◆ **Written problem**: Format every line of the records below as a Markdown table with the columns "Row" and "Line", omitting blank lines. Number the rows consecutively, starting at 1.

[Extracted records]
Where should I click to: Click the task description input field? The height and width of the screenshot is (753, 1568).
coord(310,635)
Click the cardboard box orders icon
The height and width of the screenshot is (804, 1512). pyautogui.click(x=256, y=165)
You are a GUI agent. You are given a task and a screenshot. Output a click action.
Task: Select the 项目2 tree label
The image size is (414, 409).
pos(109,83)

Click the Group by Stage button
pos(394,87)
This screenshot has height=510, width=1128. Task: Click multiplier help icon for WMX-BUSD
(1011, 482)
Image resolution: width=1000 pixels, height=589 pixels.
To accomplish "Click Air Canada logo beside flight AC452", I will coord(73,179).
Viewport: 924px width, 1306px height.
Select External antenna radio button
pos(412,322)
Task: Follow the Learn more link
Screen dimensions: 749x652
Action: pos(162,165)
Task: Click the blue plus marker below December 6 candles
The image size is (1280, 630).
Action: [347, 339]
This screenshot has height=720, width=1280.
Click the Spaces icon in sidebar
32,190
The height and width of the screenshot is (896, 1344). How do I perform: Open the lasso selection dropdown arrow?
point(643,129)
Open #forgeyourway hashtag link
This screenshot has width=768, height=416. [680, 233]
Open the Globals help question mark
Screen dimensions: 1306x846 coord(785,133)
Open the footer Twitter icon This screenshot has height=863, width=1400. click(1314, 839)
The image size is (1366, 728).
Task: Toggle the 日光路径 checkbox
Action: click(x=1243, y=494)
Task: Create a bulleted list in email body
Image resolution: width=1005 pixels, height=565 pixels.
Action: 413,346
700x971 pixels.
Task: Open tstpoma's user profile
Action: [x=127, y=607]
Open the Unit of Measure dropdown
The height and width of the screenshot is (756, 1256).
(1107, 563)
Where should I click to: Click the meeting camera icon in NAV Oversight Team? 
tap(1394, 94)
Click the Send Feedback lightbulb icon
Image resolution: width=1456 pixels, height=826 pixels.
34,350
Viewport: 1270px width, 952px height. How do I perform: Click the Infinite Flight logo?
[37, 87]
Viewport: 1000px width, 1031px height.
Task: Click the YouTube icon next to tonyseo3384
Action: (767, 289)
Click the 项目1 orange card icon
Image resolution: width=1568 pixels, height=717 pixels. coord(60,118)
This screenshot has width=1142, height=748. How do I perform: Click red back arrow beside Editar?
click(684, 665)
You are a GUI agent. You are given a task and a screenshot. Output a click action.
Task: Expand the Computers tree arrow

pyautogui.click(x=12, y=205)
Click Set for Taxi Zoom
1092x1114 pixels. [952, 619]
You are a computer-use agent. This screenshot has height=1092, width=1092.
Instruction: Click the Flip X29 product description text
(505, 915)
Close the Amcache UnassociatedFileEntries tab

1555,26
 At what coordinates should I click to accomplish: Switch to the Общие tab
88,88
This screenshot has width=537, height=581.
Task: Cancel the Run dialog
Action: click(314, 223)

◆ **Correct answer**:
| Row | Line |
|---|---|
| 1 | Where should I click to: Click the task description input field? The height and width of the screenshot is (753, 1568). |
| 2 | coord(310,635) |
| 3 | Click the cardboard box orders icon |
| 4 | The height and width of the screenshot is (804, 1512). pyautogui.click(x=256, y=165) |
| 5 | You are a GUI agent. You are given a task and a screenshot. Output a click action. |
| 6 | Task: Select the 项目2 tree label |
| 7 | The image size is (414, 409). |
| 8 | pos(109,83) |
| 9 | Click the Group by Stage button |
| 10 | pos(394,87) |
| 11 | This screenshot has height=510, width=1128. Task: Click multiplier help icon for WMX-BUSD |
| 12 | (1011, 482) |
| 13 | Image resolution: width=1000 pixels, height=589 pixels. |
| 14 | To accomplish "Click Air Canada logo beside flight AC452", I will coord(73,179). |
| 15 | Viewport: 924px width, 1306px height. |
| 16 | Select External antenna radio button |
| 17 | pos(412,322) |
| 18 | Task: Follow the Learn more link |
| 19 | Screen dimensions: 749x652 |
| 20 | Action: pos(162,165) |
| 21 | Task: Click the blue plus marker below December 6 candles |
| 22 | The image size is (1280, 630). |
| 23 | Action: [347, 339] |
| 24 | This screenshot has height=720, width=1280. |
| 25 | Click the Spaces icon in sidebar |
| 26 | 32,190 |
| 27 | The height and width of the screenshot is (896, 1344). How do I perform: Open the lasso selection dropdown arrow? |
| 28 | point(643,129) |
| 29 | Open #forgeyourway hashtag link |
| 30 | This screenshot has width=768, height=416. [680, 233] |
| 31 | Open the Globals help question mark |
| 32 | Screen dimensions: 1306x846 coord(785,133) |
| 33 | Open the footer Twitter icon This screenshot has height=863, width=1400. click(1314, 839) |
| 34 | The image size is (1366, 728). |
| 35 | Task: Toggle the 日光路径 checkbox |
| 36 | Action: click(x=1243, y=494) |
| 37 | Task: Create a bulleted list in email body |
| 38 | Image resolution: width=1005 pixels, height=565 pixels. |
| 39 | Action: 413,346 |
| 40 | 700x971 pixels. |
| 41 | Task: Open tstpoma's user profile |
| 42 | Action: [x=127, y=607] |
| 43 | Open the Unit of Measure dropdown |
| 44 | The height and width of the screenshot is (756, 1256). |
| 45 | (1107, 563) |
| 46 | Where should I click to: Click the meeting camera icon in NAV Oversight Team?  |
| 47 | tap(1394, 94) |
| 48 | Click the Send Feedback lightbulb icon |
| 49 | Image resolution: width=1456 pixels, height=826 pixels. |
| 50 | 34,350 |
| 51 | Viewport: 1270px width, 952px height. How do I perform: Click the Infinite Flight logo? |
| 52 | [37, 87] |
| 53 | Viewport: 1000px width, 1031px height. |
| 54 | Task: Click the YouTube icon next to tonyseo3384 |
| 55 | Action: (767, 289) |
| 56 | Click the 项目1 orange card icon |
| 57 | Image resolution: width=1568 pixels, height=717 pixels. coord(60,118) |
| 58 | This screenshot has width=1142, height=748. How do I perform: Click red back arrow beside Editar? |
| 59 | click(684, 665) |
| 60 | You are a GUI agent. You are given a task and a screenshot. Output a click action. |
| 61 | Task: Expand the Computers tree arrow |
| 62 | pyautogui.click(x=12, y=205) |
| 63 | Click Set for Taxi Zoom |
| 64 | 1092x1114 pixels. [952, 619] |
| 65 | You are a computer-use agent. This screenshot has height=1092, width=1092. |
| 66 | Instruction: Click the Flip X29 product description text |
| 67 | (505, 915) |
| 68 | Close the Amcache UnassociatedFileEntries tab |
| 69 | 1555,26 |
| 70 |  At what coordinates should I click to accomplish: Switch to the Общие tab |
| 71 | 88,88 |
| 72 | This screenshot has width=537, height=581. |
| 73 | Task: Cancel the Run dialog |
| 74 | Action: click(314, 223) |